Toutes ces questions ne plaisaient pas à Raven qui rejeta tout ça dans un coin de son esprit. À n’en pas douter, après cette petite entrevue avec dame émotions, elle aurait tout intérêt à se perdre en forêt pour passer sa frustration sur le premier truc qui lui tomberait sous la main. Exiger des réponses ne faisait qu’amener plus de questions dans son crâne, ce qui n’allait pas du tout. Raven était venue se débarrasser de ses problèmes, pas s’en créer de nouveaux ! Elle regarda un peu mal Deborah qui, sans le moindre doute, était responsable de cette situation. Mais elle n’insista pas plus que ça.
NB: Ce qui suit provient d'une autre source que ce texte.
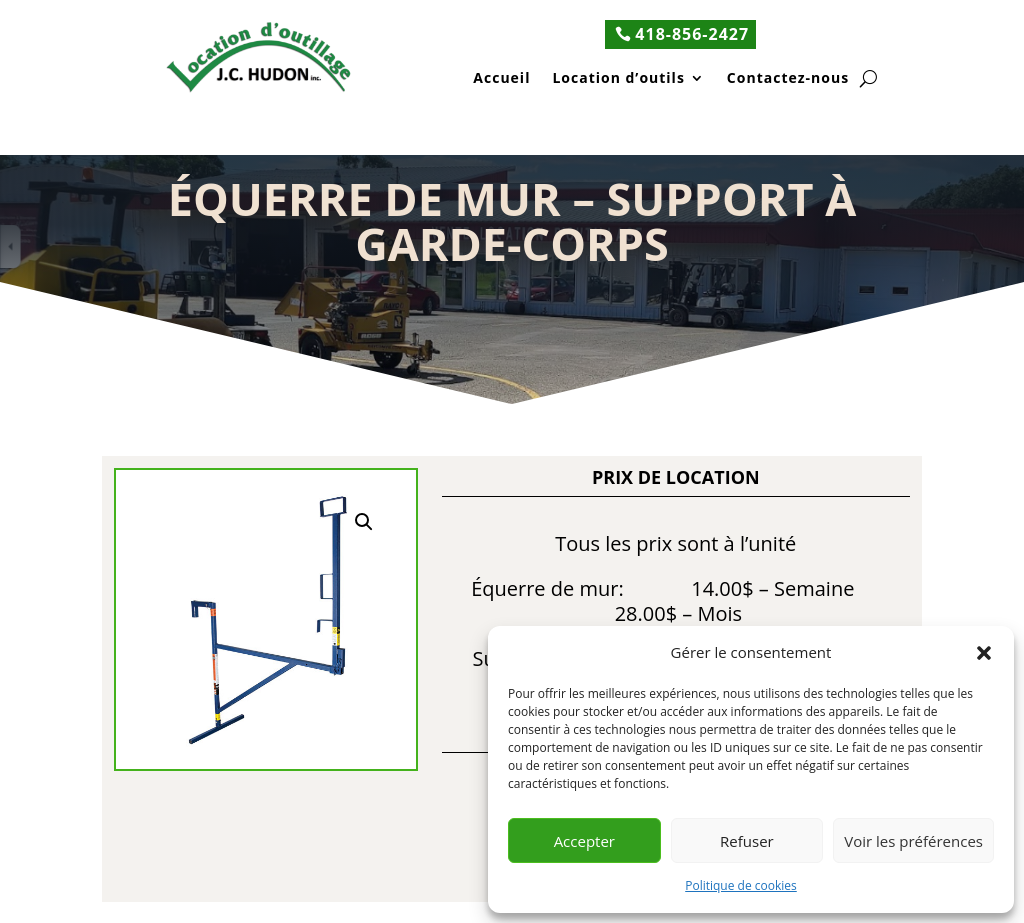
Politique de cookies (741, 885)
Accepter (584, 841)
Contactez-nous (788, 79)
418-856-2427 (692, 34)
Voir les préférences (913, 841)
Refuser (747, 841)
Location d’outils (618, 79)
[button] (984, 653)
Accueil (501, 79)
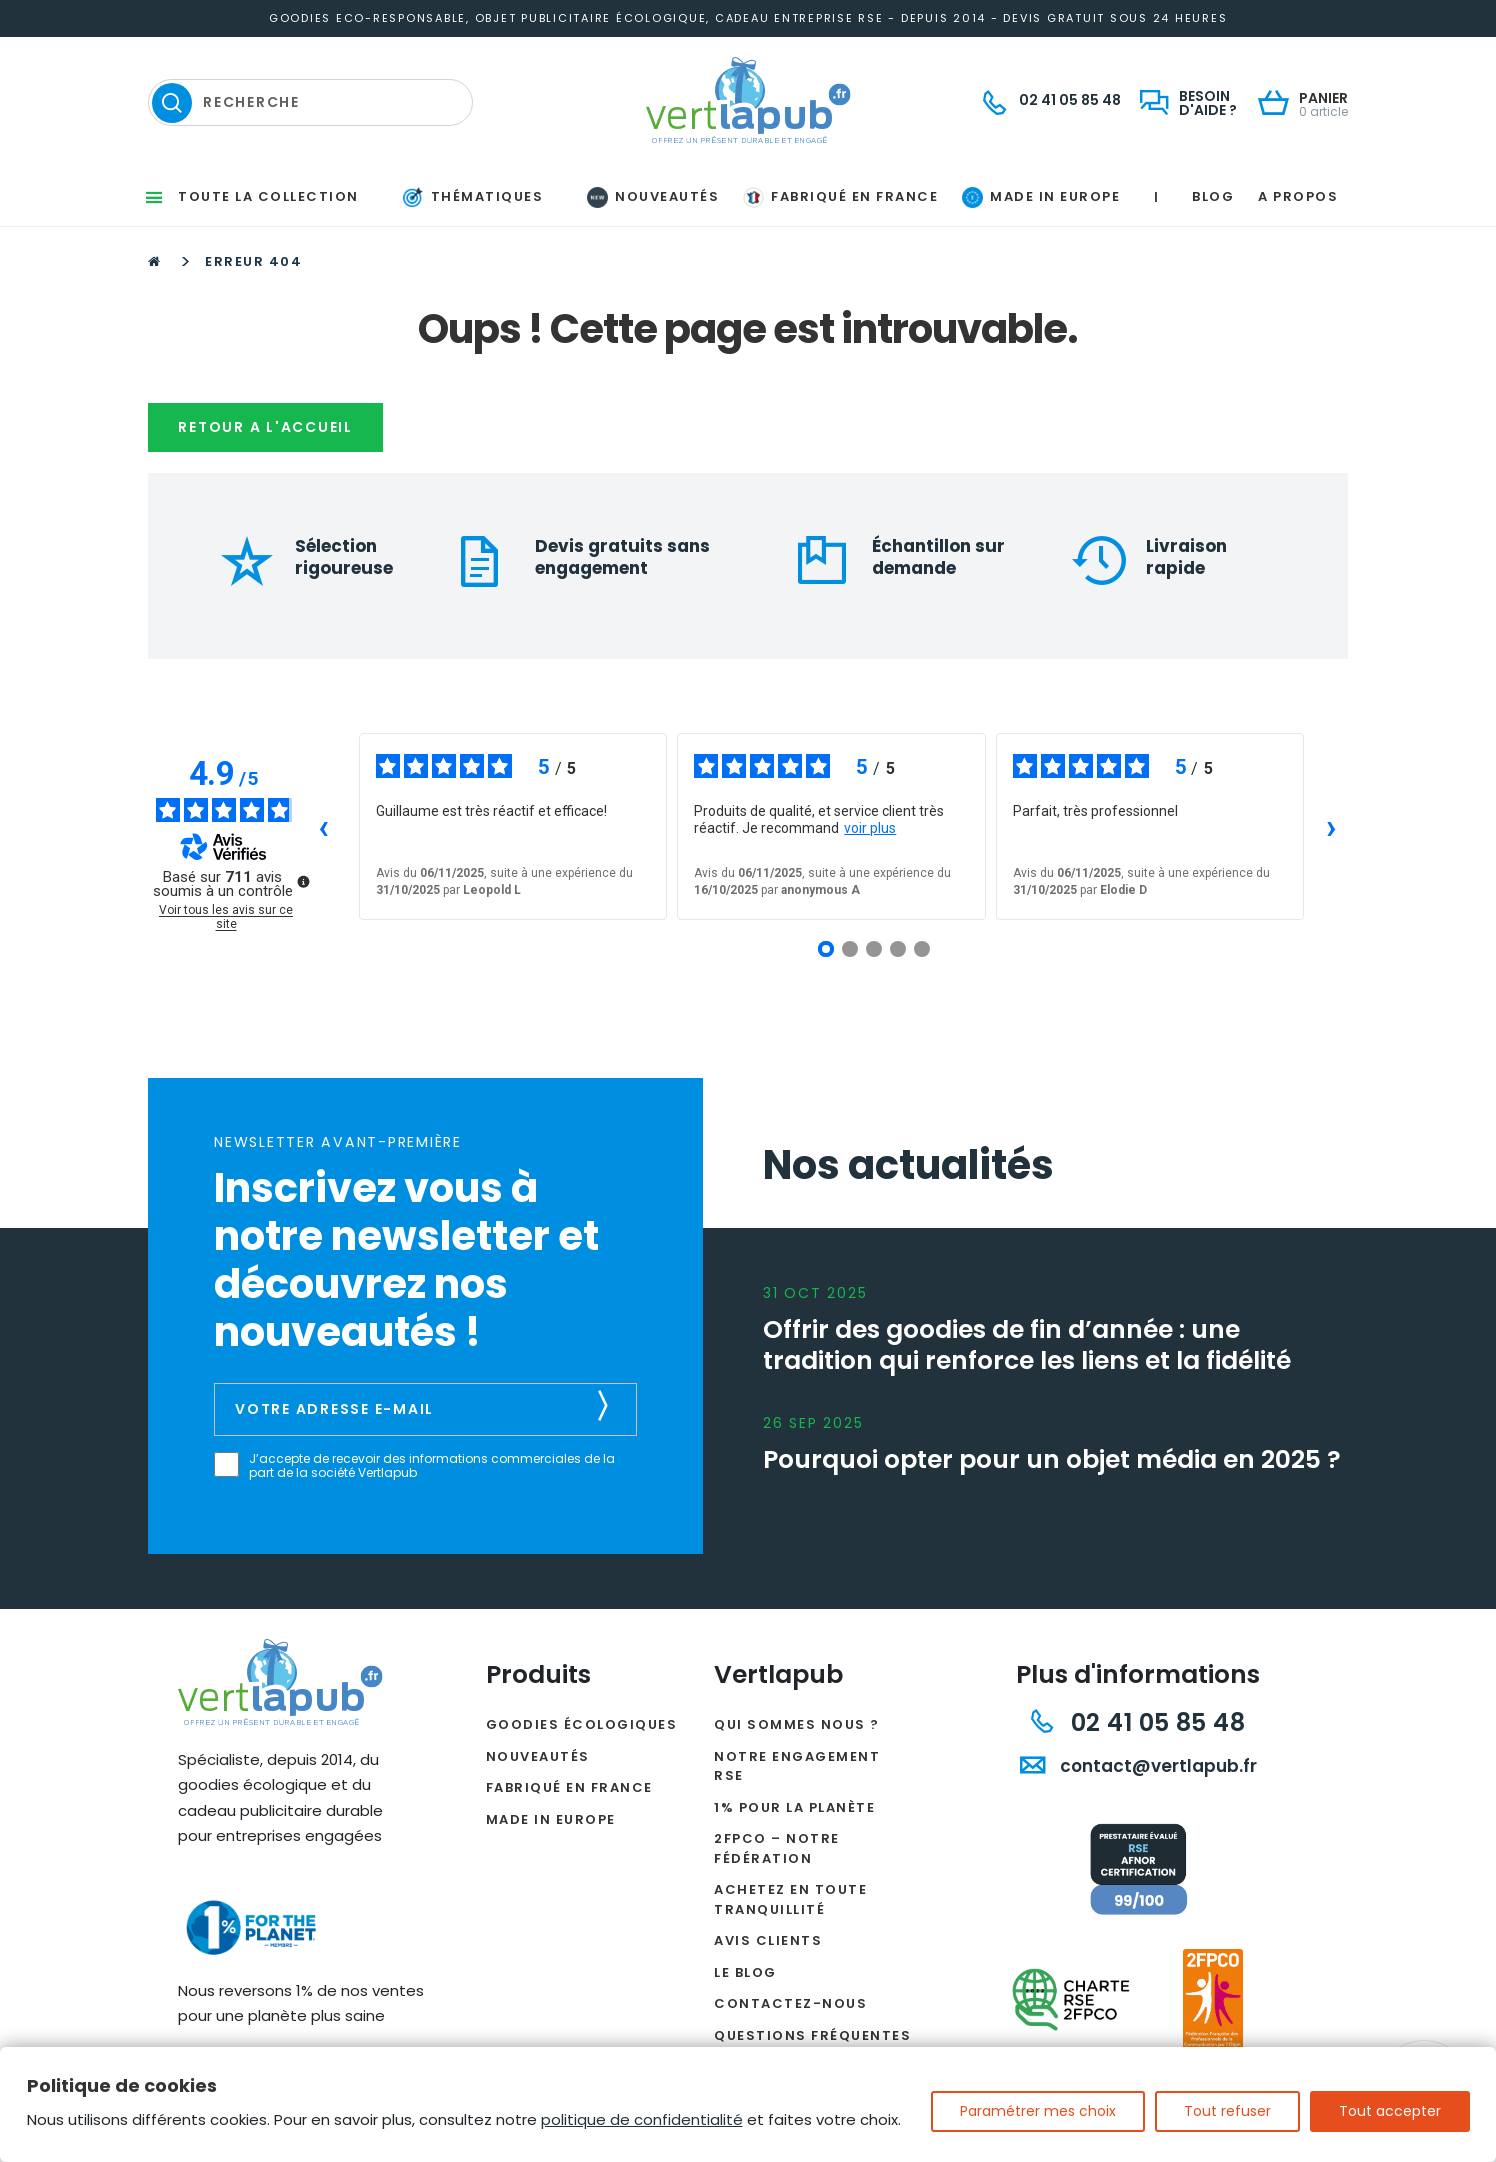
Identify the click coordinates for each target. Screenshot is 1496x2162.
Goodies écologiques (582, 1724)
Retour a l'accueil (265, 427)
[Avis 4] (898, 949)
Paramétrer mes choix (1038, 2111)
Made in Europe (551, 1819)
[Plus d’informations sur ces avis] (302, 880)
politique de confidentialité (642, 2119)
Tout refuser (1227, 2111)
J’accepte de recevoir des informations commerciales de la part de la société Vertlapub (432, 1466)
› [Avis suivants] (1331, 826)
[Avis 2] (850, 949)
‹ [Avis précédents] (323, 826)
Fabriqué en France (569, 1787)
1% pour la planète (794, 1807)
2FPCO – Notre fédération (777, 1848)
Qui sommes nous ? (797, 1724)
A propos (1298, 196)
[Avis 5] (922, 949)
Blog (1213, 196)
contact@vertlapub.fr (1138, 1766)
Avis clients (768, 1940)
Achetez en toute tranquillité (790, 1899)
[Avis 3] (874, 949)
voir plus (870, 828)
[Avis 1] (826, 949)
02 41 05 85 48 (1138, 1722)
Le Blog (745, 1972)
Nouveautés (538, 1756)
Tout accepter (1390, 2111)
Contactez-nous (790, 2003)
Elle savait, au fond, que la rouquine n’y était pour rien.
Proposer à Raven d’envoyer Kot dans les bras de Regina n’était pas l’idée la plus géniale qu’avait pu avoir dame émotions, jusque là. Rien que de l’entendre dire fit grimacer dame corbeau. C’était hors de question. Le chat avait, déjà, passé un contrat à la con avec cette petite connasse de sorcière. Elle n’allait pas, en plus, lui donner l’occasion d’aller la voir pour lui demander des comptes ! Non ! Raven détestait Regina purement et simplement, et elle n’appréciait pas de savoir que son chat était assez con pour lui traîner dans les pattes. Assurément, Raven ne comprendrait jamais l’envie de Kot d’avoir des « esclaves ». Elle, elle préférait avoir la paix et se débrouiller toute seule. S’il ne valait pas mieux que ça… alors, peut-être était-il temps pour elle qu’elle s’envole pour une autre ville. Afin de ne plus avoir à supporter tout ça.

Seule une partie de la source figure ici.